Robert Walter Kustra (born March 21, 1943) is an American politician and academic administrator who served as the Lieutenant Governor of Illinois from 1991 to 1998 and the President of Boise State University from 2003 to 2018.

Education 
Kustra received his Bachelor of Arts in political science from Benedictine College in Atchison, Kansas, his master's degree in Public Administration from Southern Illinois University Carbondale, and his PhD in political science from the University of Illinois Urbana-Champaign.

Career

Politics 
Kustra served in both houses of the Illinois General Assembly. He served in the House of Representatives, representing the 4th district, from January 14, 1981, to January 12, 1983, when he began representing the 28th district in the Senate, which he did until he resigned to become the Lieutenant Governor in 1991. While in the Senate, he served as Assistant Minority Leader. He was voted Best Freshman Legislator during his first year in each house.

He was elected 43rd Lieutenant Governor of Illinois as Jim Edgar's running-mate, and served from January 14, 1991, to July 1, 1998, when he resigned to become president of Eastern Kentucky University.

He sought the Republican nomination for United States Senate in 1996 to succeed Paul Simon but was defeated in the primary by Illinois Representative Al Salvi.

The defeat to Al Salvi was considered a major political upset.

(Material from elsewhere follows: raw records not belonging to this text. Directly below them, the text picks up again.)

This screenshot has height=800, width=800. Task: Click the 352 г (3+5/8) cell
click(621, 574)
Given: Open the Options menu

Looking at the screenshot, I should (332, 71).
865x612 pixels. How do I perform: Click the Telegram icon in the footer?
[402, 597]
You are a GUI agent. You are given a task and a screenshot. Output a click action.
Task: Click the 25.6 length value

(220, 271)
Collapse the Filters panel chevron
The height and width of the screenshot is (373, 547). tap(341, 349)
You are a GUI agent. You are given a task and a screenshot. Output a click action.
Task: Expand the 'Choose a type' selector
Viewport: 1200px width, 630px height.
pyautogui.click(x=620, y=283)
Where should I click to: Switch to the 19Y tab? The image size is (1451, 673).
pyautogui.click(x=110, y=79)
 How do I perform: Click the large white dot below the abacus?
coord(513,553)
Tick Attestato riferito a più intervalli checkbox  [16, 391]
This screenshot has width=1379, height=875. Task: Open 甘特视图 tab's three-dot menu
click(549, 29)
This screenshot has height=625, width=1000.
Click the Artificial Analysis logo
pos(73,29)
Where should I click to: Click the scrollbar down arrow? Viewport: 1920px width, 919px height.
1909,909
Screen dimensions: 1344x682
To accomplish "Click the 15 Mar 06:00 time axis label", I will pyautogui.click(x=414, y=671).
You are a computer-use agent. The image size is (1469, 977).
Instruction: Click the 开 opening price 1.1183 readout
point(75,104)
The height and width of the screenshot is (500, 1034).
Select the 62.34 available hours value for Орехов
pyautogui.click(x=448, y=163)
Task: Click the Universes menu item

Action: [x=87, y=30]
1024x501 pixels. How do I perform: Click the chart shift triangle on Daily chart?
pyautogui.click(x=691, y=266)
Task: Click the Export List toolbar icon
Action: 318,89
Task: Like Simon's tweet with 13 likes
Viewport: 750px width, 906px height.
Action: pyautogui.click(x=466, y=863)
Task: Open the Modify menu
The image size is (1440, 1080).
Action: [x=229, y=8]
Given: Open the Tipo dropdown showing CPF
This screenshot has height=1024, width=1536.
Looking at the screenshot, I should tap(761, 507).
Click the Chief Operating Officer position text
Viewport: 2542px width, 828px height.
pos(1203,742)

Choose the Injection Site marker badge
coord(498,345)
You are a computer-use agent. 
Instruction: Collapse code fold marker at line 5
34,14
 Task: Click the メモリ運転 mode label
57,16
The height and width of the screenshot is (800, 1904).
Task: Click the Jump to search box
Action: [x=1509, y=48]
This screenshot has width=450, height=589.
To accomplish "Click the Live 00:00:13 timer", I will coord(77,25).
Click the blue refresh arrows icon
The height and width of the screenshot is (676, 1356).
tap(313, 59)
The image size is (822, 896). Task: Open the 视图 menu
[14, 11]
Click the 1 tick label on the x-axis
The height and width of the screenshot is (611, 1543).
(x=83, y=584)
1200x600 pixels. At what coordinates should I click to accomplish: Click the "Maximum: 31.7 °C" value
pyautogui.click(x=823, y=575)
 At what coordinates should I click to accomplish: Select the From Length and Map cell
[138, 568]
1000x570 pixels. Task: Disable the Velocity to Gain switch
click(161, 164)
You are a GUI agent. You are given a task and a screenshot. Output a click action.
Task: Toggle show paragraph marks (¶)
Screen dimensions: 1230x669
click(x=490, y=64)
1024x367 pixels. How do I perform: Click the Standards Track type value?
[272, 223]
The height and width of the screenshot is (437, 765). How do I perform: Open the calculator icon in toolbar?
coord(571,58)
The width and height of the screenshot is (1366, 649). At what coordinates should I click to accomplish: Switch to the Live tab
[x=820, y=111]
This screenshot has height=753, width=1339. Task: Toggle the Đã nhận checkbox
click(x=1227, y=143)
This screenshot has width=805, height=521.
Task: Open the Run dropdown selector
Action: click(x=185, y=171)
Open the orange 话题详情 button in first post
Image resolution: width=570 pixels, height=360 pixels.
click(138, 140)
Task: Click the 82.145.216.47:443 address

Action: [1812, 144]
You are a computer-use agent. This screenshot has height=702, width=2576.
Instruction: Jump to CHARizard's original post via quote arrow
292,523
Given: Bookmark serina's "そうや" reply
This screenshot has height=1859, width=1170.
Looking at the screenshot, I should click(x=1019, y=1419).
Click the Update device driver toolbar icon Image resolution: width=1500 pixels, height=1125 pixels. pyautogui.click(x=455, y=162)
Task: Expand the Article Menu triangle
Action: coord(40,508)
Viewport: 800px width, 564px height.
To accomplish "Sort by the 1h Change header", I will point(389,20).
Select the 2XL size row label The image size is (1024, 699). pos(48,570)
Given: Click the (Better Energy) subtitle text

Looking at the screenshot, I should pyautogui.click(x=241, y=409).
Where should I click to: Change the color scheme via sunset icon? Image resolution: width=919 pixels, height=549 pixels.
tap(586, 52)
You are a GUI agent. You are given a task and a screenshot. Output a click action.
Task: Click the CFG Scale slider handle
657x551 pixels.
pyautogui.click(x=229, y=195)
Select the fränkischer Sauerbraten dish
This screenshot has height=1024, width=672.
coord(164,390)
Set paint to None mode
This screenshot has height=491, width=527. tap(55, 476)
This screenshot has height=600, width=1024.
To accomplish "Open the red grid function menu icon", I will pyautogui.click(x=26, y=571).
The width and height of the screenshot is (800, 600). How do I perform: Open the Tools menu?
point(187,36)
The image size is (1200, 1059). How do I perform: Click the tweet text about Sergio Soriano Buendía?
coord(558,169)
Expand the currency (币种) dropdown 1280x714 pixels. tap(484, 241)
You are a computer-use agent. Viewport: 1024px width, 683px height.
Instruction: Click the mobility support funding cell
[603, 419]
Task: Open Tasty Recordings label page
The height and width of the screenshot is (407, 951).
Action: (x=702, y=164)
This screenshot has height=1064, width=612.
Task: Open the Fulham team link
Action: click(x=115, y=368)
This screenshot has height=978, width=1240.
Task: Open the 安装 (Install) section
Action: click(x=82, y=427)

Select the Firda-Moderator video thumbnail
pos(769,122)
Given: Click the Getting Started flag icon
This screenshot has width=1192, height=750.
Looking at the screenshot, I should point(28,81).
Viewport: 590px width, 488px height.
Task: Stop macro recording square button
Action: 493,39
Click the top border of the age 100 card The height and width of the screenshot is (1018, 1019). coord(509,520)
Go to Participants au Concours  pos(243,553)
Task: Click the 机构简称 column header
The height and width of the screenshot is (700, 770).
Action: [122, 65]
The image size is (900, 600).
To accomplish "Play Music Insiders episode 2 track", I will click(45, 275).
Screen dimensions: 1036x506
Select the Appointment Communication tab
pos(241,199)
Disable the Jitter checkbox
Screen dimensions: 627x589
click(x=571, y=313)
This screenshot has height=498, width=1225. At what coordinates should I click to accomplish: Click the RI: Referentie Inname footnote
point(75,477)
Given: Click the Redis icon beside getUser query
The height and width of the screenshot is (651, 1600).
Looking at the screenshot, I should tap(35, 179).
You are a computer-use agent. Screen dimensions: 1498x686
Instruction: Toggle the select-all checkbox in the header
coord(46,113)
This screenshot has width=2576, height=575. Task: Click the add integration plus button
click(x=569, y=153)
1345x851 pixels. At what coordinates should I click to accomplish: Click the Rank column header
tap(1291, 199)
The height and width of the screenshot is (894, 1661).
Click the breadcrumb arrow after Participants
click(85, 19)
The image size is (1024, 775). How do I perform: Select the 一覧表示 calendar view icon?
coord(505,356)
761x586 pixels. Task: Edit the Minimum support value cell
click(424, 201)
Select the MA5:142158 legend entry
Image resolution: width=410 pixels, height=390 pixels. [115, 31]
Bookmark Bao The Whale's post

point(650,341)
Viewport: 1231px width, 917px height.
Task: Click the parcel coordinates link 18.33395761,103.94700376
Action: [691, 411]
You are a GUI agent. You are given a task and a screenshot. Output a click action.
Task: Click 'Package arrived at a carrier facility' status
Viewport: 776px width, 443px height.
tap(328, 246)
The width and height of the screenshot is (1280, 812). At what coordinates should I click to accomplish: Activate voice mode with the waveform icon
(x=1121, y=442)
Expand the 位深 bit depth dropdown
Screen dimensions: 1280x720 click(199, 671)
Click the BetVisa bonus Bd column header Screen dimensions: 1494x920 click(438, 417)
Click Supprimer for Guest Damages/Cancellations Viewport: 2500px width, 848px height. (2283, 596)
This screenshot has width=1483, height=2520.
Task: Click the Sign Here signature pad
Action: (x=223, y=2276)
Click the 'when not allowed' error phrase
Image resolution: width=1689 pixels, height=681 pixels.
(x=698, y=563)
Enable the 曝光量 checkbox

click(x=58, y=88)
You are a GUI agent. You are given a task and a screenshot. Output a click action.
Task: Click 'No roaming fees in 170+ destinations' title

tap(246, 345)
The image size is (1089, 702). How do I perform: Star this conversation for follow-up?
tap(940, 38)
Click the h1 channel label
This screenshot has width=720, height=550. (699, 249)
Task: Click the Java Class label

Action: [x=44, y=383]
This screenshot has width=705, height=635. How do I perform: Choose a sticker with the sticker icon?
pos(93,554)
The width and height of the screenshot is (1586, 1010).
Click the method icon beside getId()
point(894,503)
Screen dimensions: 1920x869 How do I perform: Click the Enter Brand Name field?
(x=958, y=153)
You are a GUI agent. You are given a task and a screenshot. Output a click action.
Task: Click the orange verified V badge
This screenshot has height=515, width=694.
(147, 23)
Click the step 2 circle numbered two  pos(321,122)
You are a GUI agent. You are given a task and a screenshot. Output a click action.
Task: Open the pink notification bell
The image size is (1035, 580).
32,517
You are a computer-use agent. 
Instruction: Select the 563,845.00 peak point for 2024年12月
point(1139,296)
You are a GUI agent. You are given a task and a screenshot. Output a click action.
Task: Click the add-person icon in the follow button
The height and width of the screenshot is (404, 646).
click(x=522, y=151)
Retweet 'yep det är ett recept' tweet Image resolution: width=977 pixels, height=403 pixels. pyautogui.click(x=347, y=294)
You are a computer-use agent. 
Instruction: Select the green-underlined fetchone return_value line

Kustra before the primary was considered a heavy favorite to defeat Salvi, a relatively unknown conservative state representative, and Chicago area attorney.

Academics 
Kustra served as a member of the faculty at University of Illinois Springfield, Loyola University of Chicago, the University of Illinois Chicago, and Northwestern University. Kustra served as president of Eastern Kentucky University from 1998 until 2001. From 2003 to 2018, he was president of Boise State University and is a member of the board of the Western Interstate Commission for Higher Education. He also hosted the radio show Reader's Corner on Boise State Public Radio.

He has also served in the following university organizations:

 Midwestern Higher Education Commission (president)
 Illinois Board of Higher Education (chairman)
 NCAA Division I (executive committee and board of directors)
 Presidential Task Force on the Future of Intercollegiate Athletics

While Boise State University saw enormous growth during Kustra's tenure there, his leadership was not without criticism. Congressman Raúl Labrador in August, 2017 suggested that it might be time for Kustra to leave Boise State University. Kustra and Labrador have been critical of each other.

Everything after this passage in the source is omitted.